**EL PROBLEMA**
Reúne cada línea de los registros que contenga la palabra "Click", distinguiendo entre mayúsculas y minúsculas.

**DATOS PROPORCIONADOS**
====

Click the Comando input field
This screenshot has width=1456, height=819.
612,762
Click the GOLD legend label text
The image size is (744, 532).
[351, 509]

====

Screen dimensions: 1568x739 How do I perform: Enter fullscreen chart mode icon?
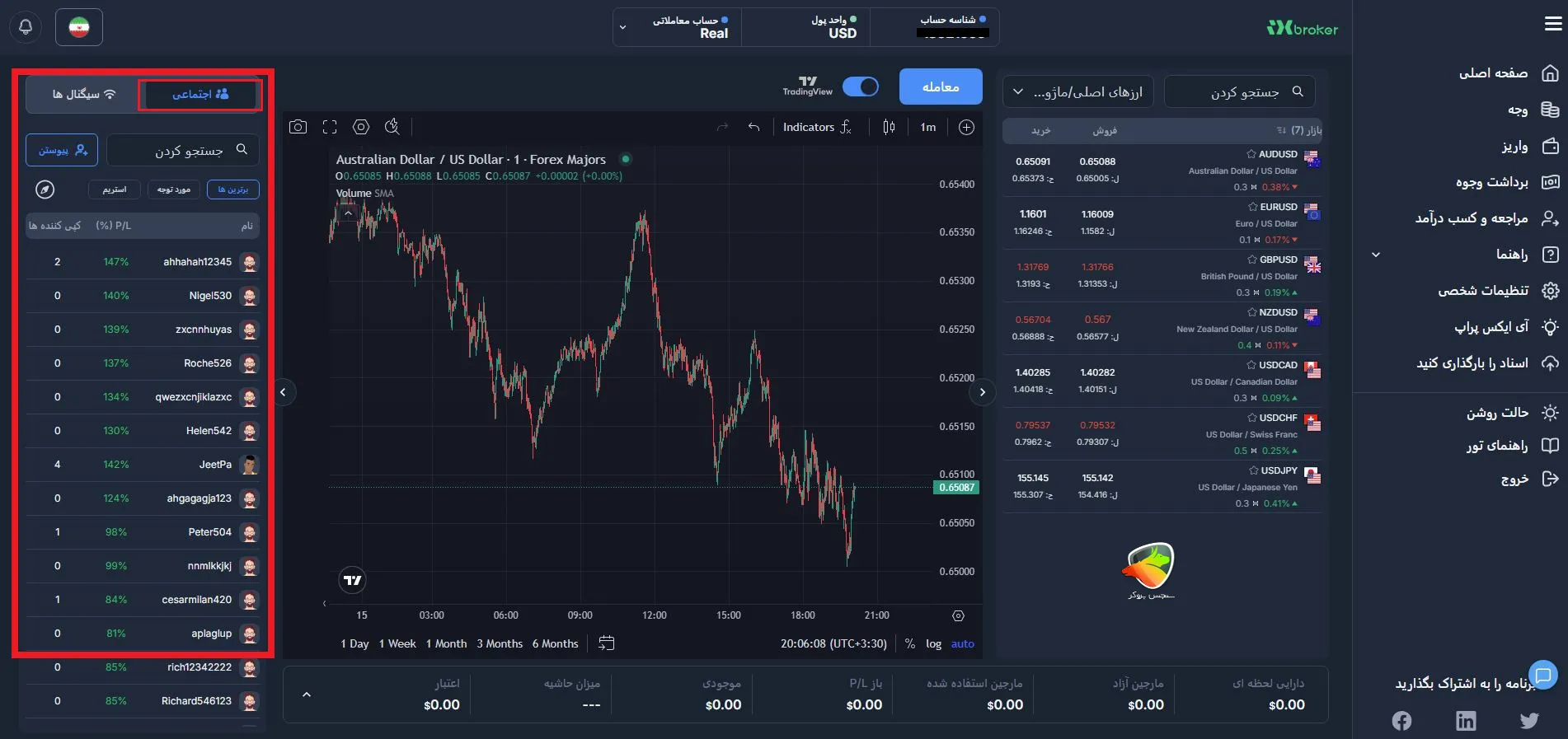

====

**LA RESPUESTA**
Click the Comando input field
Click the GOLD legend label text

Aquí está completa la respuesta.